Picky goes back and forth from her own time to the past by putting on and taking off different dresses in the attic, trying to find out who Amelia was and how she can save her from her fate. She has a hard time fitting in with the 17th century; she uses modern phrases that others don't understand, she asks to use a phone, and she actually suggests to one character that they download a book from the internet. (In the oft-repeated words of Picky herself: "No. Seriously.")
I really liked the fact that this wasn't a fluffy, "everything's peachy in the past!" type of time travel novel. Naylus introduces issues such as poverty, servitude, sanitation, and disease, which are almost foreign to modern-day Picky. The overall tone of the book is light, though; Picky is an entertaining, and at times hilarious, narrator. She springs little one-liners in now and then that catch you off guard and keep things from getting too serious.

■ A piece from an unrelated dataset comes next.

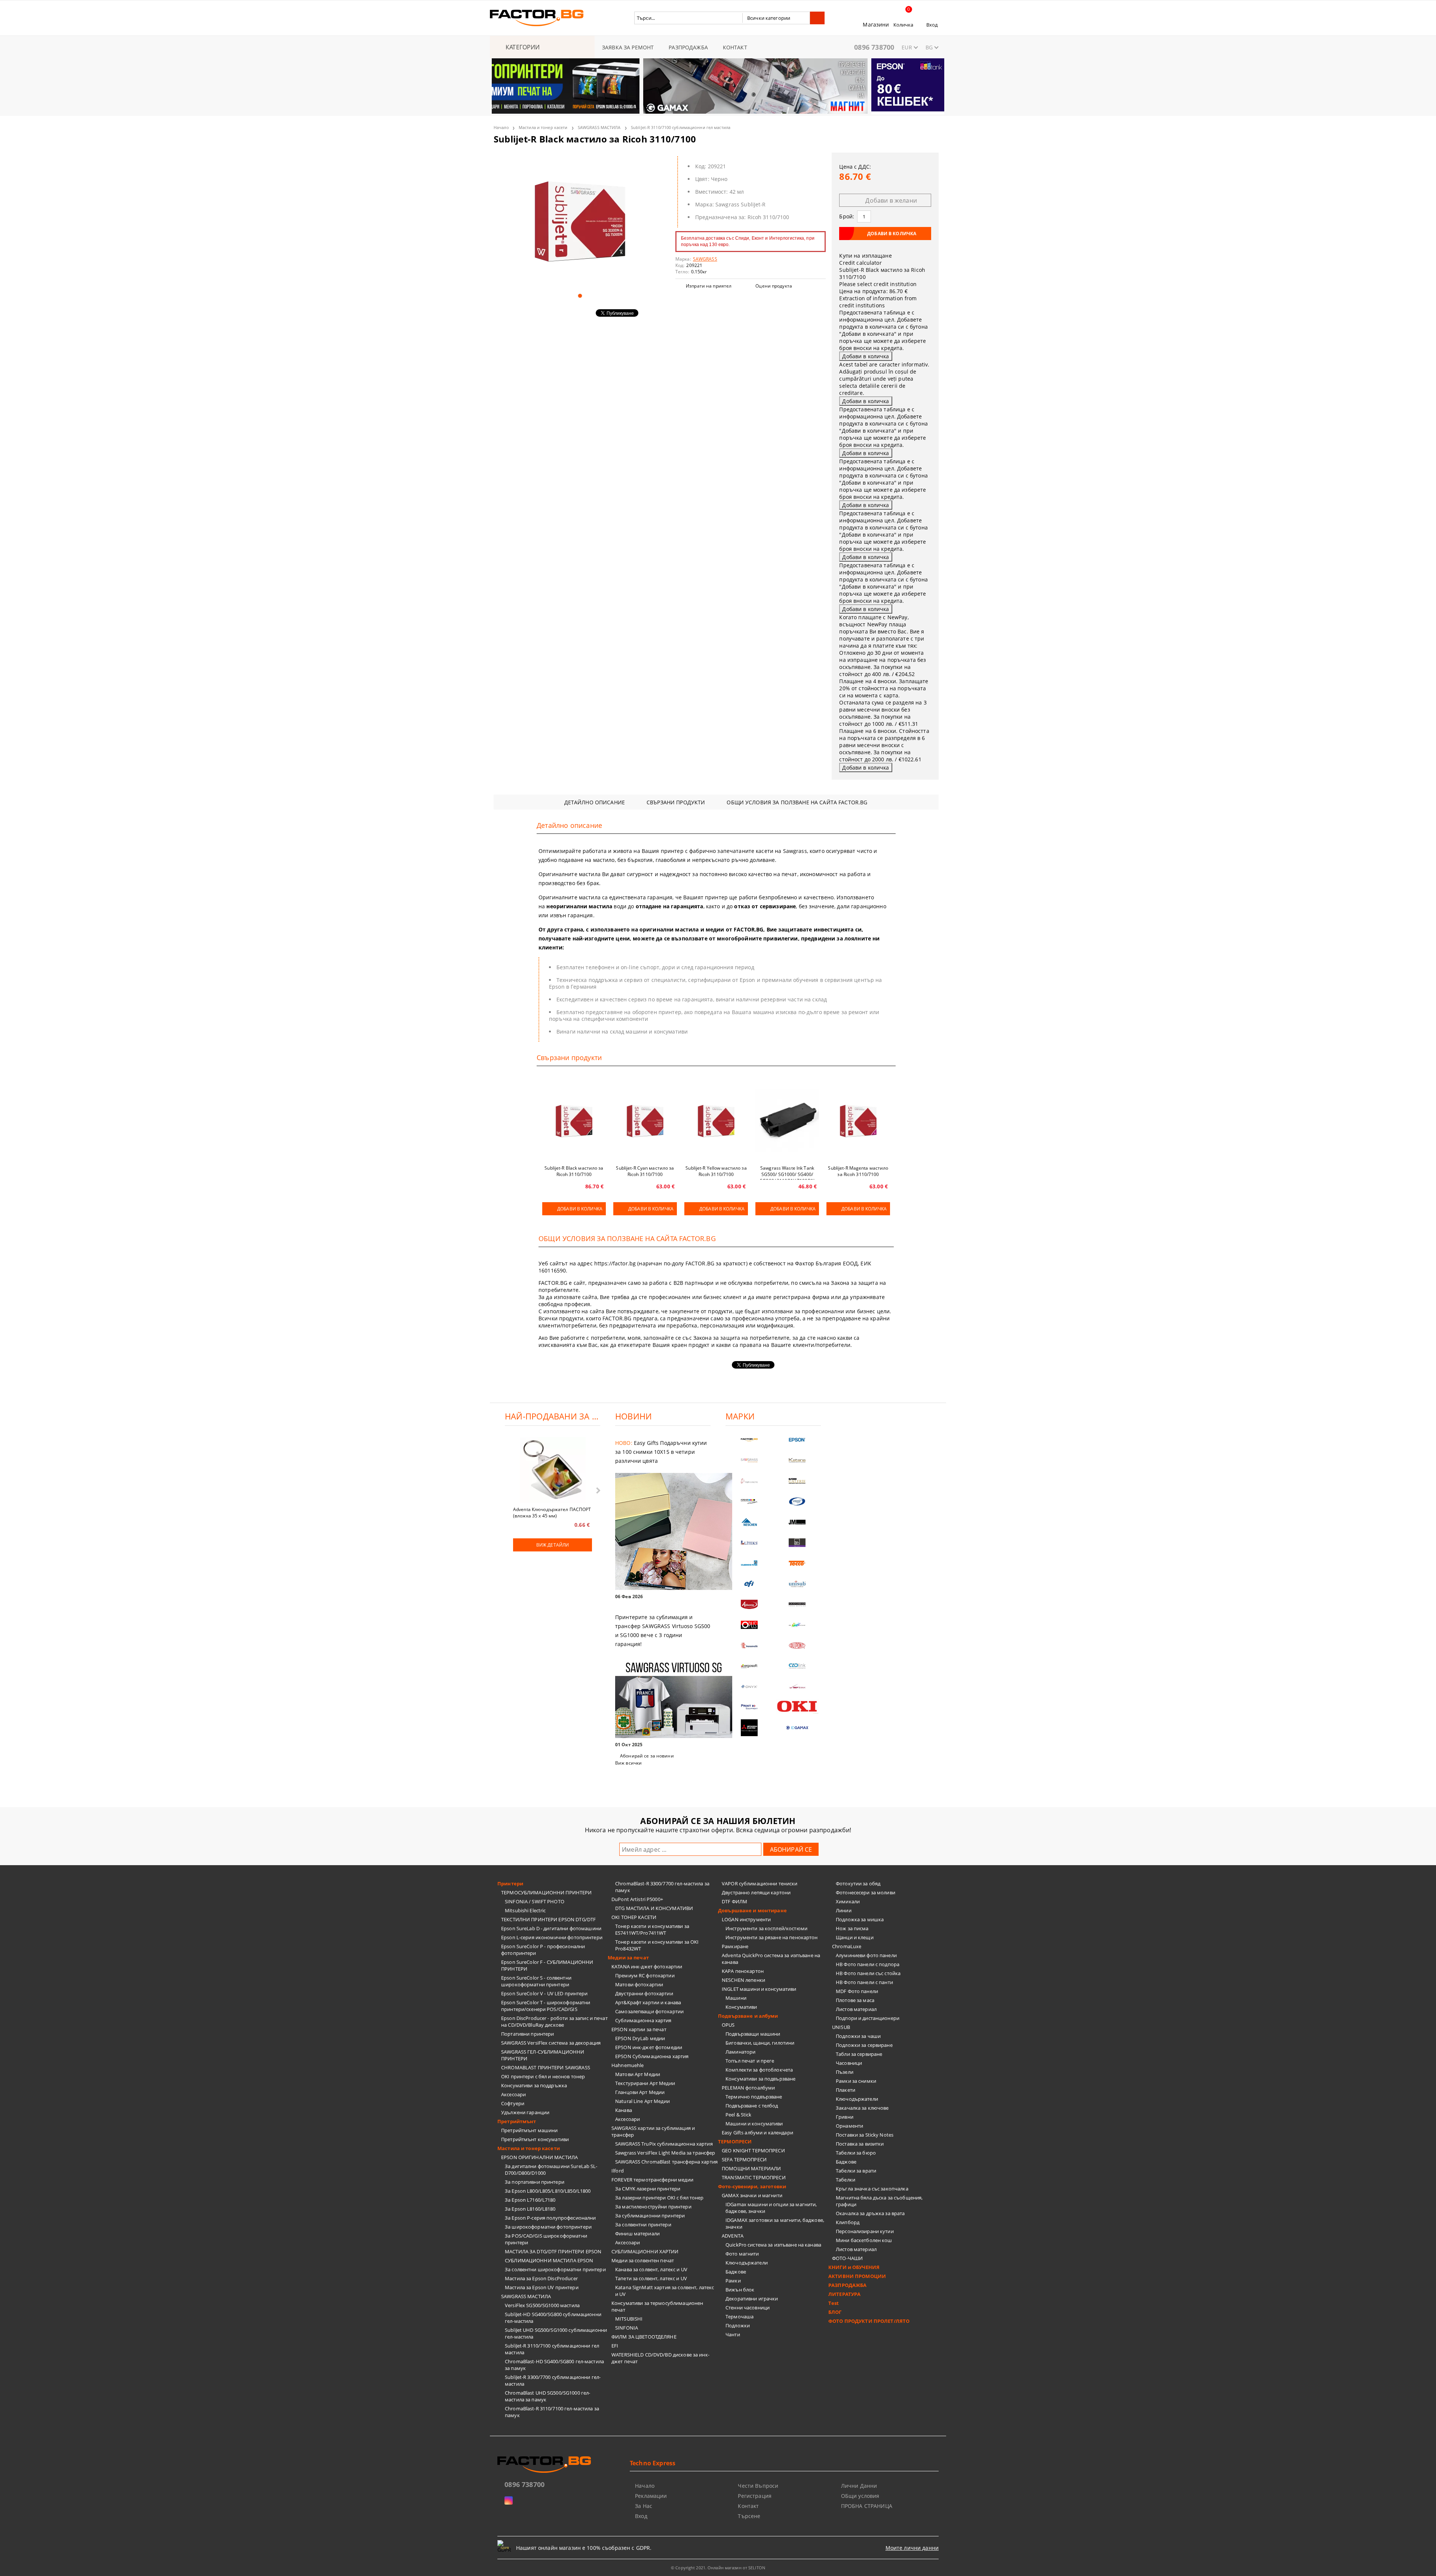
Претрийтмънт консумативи (535, 2139)
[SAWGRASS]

The book has a solid, engaging pace that kept me reading for hours on end to see how Picky handled her own time and the past. The only downside was that the end felt a little rushed to me, and the reveal of the murderer was a little on the hard-to-believe side. (SPOILERS - highlight to read: I don't know, I just felt like Picky might have realized that it was a woman's hands on her when she was first attacked. And also regarding the end, I reeeally hope that whole 70% offer to her dad was just an act to gauge his reaction. I can think of 70 better things she could do with that 70%. However, the hint at Edwina's fate really appealed to the side of me that loves overly happy endings. :) ) I really enjoyed Naylus's style and her handling of the time period, and I will definitely be checking out her next book, The Plaguemaker, which sounds like it's in progress from the posts on her blog.